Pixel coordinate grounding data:
——

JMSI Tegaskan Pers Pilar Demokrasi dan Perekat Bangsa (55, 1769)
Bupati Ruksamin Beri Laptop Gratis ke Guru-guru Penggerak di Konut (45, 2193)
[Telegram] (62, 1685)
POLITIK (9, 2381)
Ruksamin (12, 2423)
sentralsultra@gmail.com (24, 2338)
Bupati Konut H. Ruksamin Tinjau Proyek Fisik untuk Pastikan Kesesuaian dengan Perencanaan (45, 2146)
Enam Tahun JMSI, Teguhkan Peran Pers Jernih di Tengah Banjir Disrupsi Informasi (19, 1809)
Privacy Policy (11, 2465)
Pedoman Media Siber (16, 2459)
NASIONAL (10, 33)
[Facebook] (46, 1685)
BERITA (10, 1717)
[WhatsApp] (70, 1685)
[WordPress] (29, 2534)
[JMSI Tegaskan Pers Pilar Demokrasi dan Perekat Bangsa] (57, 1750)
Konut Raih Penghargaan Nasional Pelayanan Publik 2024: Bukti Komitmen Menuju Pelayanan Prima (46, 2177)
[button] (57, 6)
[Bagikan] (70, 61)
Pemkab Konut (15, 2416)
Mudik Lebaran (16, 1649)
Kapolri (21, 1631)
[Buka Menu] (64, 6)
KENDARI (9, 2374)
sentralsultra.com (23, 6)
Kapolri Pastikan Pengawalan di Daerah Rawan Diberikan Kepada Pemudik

——

§ What is needed:
Nothing but the lines from the one containing "POLITIK (9, 2381)" through the last line of the data above should be set down, word for word.

§ Expected answer:
POLITIK (9, 2381)
Ruksamin (12, 2423)
sentralsultra@gmail.com (24, 2338)
Bupati Konut H. Ruksamin Tinjau Proyek Fisik untuk Pastikan Kesesuaian dengan Perencanaan (45, 2146)
Enam Tahun JMSI, Teguhkan Peran Pers Jernih di Tengah Banjir Disrupsi Informasi (19, 1809)
Privacy Policy (11, 2465)
Pedoman Media Siber (16, 2459)
NASIONAL (10, 33)
[Facebook] (46, 1685)
BERITA (10, 1717)
[WhatsApp] (70, 1685)
[WordPress] (29, 2534)
[JMSI Tegaskan Pers Pilar Demokrasi dan Perekat Bangsa] (57, 1750)
Konut Raih Penghargaan Nasional Pelayanan Publik 2024: Bukti Komitmen Menuju Pelayanan Prima (46, 2177)
[button] (57, 6)
[Bagikan] (70, 61)
Pemkab Konut (15, 2416)
Mudik Lebaran (16, 1649)
Kapolri (21, 1631)
[Buka Menu] (64, 6)
KENDARI (9, 2374)
sentralsultra.com (23, 6)
Kapolri Pastikan Pengawalan di Daerah Rawan Diberikan Kepada Pemudik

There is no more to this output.